**Problem**.
Hunt through the lines below for the string "envelope" and copy each one that has it.

**Saved data entries**.
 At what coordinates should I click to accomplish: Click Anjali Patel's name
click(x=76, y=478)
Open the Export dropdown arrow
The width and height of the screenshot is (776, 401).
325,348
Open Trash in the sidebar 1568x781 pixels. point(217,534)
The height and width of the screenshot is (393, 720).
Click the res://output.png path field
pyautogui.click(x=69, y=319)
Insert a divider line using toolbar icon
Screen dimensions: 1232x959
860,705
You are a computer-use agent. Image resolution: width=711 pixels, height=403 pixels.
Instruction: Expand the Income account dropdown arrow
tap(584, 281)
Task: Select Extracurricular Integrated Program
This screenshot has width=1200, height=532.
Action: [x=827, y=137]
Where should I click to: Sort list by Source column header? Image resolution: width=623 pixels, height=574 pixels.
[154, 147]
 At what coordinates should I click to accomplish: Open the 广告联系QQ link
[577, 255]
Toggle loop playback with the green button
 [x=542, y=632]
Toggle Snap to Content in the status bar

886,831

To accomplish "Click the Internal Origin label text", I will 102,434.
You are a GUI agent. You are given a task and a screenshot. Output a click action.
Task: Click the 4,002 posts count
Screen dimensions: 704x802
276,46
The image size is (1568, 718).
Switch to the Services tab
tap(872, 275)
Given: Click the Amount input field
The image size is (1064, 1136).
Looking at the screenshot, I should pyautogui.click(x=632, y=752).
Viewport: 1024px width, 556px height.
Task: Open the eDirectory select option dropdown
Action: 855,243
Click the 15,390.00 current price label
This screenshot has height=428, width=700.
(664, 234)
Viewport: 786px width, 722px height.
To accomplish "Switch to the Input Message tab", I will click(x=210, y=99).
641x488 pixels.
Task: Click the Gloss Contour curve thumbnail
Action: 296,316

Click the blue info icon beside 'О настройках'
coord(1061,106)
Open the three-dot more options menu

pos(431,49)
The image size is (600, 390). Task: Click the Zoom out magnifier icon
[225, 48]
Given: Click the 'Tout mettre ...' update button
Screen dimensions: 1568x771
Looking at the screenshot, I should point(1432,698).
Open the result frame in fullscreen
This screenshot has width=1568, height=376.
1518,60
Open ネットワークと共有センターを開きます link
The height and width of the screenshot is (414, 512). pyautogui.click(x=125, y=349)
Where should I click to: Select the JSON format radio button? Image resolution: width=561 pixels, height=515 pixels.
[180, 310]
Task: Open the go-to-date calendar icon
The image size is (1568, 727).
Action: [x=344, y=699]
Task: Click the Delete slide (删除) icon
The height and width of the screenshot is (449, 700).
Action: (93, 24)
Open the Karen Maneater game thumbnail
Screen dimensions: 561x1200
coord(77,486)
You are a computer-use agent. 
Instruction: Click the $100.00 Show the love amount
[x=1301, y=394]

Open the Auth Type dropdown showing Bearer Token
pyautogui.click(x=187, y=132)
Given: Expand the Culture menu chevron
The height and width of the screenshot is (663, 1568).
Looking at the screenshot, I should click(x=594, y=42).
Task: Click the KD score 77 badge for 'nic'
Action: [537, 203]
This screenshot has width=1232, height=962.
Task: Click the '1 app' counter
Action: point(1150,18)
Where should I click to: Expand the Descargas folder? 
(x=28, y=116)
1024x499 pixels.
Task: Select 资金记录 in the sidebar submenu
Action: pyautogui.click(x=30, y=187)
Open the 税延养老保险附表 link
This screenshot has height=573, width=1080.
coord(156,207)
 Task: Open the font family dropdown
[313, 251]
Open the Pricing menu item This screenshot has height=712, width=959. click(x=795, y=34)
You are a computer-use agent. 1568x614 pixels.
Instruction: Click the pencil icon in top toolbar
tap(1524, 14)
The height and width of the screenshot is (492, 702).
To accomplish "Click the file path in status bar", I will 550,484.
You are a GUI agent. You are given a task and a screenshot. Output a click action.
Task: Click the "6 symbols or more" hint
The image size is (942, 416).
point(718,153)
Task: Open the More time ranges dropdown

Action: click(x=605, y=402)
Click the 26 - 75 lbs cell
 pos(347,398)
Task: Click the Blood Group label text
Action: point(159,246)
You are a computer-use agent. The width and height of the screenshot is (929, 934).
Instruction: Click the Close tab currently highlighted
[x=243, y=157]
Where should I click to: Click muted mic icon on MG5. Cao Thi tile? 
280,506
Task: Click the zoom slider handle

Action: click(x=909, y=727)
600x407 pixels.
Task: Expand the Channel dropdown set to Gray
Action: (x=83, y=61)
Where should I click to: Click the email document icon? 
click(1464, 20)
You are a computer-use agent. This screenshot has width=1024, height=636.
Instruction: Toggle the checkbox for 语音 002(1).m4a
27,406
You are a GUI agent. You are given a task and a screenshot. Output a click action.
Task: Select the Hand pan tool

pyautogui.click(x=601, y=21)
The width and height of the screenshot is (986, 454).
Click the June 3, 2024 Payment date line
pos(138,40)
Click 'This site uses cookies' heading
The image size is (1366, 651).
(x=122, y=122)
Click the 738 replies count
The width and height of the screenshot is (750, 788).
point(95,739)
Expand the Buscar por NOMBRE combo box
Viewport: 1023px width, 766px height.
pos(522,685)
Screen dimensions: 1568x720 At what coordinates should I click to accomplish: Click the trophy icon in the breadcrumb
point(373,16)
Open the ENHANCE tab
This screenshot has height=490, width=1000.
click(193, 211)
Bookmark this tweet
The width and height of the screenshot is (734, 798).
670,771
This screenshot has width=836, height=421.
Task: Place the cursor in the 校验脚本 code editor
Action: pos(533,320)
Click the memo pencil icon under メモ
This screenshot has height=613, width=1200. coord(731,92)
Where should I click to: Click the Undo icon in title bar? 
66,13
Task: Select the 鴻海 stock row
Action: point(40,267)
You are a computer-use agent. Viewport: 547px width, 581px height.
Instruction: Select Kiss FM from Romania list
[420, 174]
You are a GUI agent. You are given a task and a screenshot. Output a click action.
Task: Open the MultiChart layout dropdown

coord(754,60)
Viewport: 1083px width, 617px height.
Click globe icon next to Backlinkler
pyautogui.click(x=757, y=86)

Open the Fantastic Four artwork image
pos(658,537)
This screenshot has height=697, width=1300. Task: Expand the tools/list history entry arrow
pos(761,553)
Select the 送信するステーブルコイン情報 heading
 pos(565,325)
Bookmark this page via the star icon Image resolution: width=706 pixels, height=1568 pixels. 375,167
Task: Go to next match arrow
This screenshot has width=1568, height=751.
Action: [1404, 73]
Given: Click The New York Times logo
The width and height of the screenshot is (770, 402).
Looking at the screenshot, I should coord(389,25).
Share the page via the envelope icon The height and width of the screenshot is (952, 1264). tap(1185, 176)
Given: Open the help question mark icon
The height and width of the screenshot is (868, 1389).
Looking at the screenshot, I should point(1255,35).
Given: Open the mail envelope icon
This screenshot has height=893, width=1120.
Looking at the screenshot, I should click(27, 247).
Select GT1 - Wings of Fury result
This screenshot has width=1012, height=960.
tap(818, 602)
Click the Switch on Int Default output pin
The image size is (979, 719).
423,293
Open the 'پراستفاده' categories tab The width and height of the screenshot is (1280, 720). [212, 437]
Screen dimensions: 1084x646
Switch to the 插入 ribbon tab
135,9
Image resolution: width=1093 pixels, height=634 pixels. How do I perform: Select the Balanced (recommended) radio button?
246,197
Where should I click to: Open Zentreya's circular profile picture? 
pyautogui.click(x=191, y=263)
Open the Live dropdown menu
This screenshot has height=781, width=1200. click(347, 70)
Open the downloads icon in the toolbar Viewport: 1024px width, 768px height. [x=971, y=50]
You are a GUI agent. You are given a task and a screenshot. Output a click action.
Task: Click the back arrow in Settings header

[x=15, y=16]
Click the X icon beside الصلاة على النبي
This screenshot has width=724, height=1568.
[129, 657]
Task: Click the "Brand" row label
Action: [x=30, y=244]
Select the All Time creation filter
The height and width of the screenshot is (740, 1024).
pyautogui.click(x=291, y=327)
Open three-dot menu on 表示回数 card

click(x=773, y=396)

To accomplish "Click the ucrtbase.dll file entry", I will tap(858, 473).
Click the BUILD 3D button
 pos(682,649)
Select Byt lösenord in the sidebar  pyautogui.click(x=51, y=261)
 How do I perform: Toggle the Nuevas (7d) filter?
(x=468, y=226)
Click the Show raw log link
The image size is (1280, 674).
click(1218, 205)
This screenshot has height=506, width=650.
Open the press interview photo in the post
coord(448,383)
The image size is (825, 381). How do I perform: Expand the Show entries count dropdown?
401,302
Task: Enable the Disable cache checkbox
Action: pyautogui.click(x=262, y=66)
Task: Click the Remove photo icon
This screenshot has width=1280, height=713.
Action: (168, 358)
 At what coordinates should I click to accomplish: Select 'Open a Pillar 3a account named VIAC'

**Answer to this problem**.
Share the page via the envelope icon The height and width of the screenshot is (952, 1264). tap(1185, 176)
Given: Open the mail envelope icon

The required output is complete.